#### Page:
····················

# San Juan River now on Recreation.gov



## SJR Permits Silas (Nov 7, 2012)

Below is the text of a mass email we (the BLM San Juan River Office) sent out today to all of last year's San Juan River permit applicants and reservation holders: 

Dear San Juan River Runner,

This email is to inform you that the BLM San Juan River permit lottery and reservation system has moved online to www.recreation.gov for the 2015 river season. Please note the following key dates to obtain a permit: 

The permit lottery period has been reduced to trips launching between April 15th and July 15th.

The permit lottery application period will be open from December 1st through January 31st at 11:59 (ET).

Reservations for trips launching January 1st through April 14th will be available to book online on a first come, first served basis at 10:00 am (ET) on December 1st.

Reservation for trips launching July 16th through the remainder of the calendar year, as well as cancelled reservations for the lottery period, will be available to book online on a first come,first served basis beginning March 16th at 10:00 am (ET).

····················

Target pointing data:
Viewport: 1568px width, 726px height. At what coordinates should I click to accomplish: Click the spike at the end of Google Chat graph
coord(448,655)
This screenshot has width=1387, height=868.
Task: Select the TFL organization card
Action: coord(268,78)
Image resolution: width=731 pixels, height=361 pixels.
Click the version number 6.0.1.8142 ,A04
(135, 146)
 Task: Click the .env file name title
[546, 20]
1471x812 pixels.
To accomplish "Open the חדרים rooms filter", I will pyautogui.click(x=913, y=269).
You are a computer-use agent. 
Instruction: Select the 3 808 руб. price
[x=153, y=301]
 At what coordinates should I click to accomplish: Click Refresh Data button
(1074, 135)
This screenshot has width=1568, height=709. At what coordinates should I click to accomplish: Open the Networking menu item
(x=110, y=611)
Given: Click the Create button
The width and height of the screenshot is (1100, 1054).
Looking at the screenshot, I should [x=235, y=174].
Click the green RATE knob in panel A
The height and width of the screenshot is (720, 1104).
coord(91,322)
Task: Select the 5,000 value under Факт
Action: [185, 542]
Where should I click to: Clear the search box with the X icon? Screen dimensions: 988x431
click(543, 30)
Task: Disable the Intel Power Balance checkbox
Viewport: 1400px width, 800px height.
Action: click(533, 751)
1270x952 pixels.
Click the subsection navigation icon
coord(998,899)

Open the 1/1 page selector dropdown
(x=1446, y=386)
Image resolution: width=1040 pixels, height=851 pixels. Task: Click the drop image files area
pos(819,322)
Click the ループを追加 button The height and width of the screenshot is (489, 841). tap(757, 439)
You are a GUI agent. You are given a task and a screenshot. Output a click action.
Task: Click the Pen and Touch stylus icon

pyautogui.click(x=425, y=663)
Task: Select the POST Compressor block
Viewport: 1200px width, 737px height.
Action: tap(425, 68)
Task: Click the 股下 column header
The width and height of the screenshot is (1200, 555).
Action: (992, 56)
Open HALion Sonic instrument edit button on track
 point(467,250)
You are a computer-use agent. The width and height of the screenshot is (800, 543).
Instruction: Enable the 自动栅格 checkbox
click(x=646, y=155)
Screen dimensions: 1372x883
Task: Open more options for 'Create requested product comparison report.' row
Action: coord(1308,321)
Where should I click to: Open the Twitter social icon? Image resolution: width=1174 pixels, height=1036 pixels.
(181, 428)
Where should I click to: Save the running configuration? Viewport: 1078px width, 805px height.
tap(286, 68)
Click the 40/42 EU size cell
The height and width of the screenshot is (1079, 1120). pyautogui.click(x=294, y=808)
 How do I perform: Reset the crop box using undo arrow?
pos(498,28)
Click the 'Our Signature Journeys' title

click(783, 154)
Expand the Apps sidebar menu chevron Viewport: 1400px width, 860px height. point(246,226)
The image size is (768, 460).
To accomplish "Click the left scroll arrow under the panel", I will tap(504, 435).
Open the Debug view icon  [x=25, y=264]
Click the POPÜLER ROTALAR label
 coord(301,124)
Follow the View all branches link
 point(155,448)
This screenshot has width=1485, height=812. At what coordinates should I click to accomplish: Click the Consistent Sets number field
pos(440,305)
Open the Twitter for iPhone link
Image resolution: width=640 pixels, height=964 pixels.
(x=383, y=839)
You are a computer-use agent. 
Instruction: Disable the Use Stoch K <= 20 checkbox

····················

#### To be done:
a: In the San Juan River post, which website hosts the permit lottery and reservation system for the 2015 river season?
b: Repeat everything in the San Juan River post from "## SJR Permits" down to "and July 15th.", renaming "lottery" to "drawing" throughout.
c: Go on with the San Juan River post from the point where it stops.

#### Responses by task:
a: www.recreation.gov

b:
## SJR Permits Silas (Nov 7, 2012)

Below is the text of a mass email we (the BLM San Juan River Office) sent out today to all of last year's San Juan River permit applicants and reservation holders: 

Dear San Juan River Runner,

This email is to inform you that the BLM San Juan River permit drawing and reservation system has moved online to www.recreation.gov for the 2015 river season. Please note the following key dates to obtain a permit: 

The permit drawing period has been reduced to trips launching between April 15th and July 15th.

c:
Additional changes have been made to fee payment due dates, refund policy, and more. Please visit the BLM San Juan River Permits page for more information on 2015 San Juan River permits.

The BLM San Juan River office will continue to be available during our normal hours of operation, 8:00 am to noon (MDT) Monday - Friday, to answer trip planning questions or handle non-routine transactions.


----------



## restrac2000 (Mar 6, 2008)

Thank you for the timely update so we know how to apply this year.

One question, if you can answer, is the local BLM office affected personnel-wise from the switch to recreation.gov, i.e. staffing levels, etc?

Phillip


----------



## tteton (May 16, 2014)

Thanks fer the reminder!


----------



## SJR Permits Silas (Nov 7, 2012)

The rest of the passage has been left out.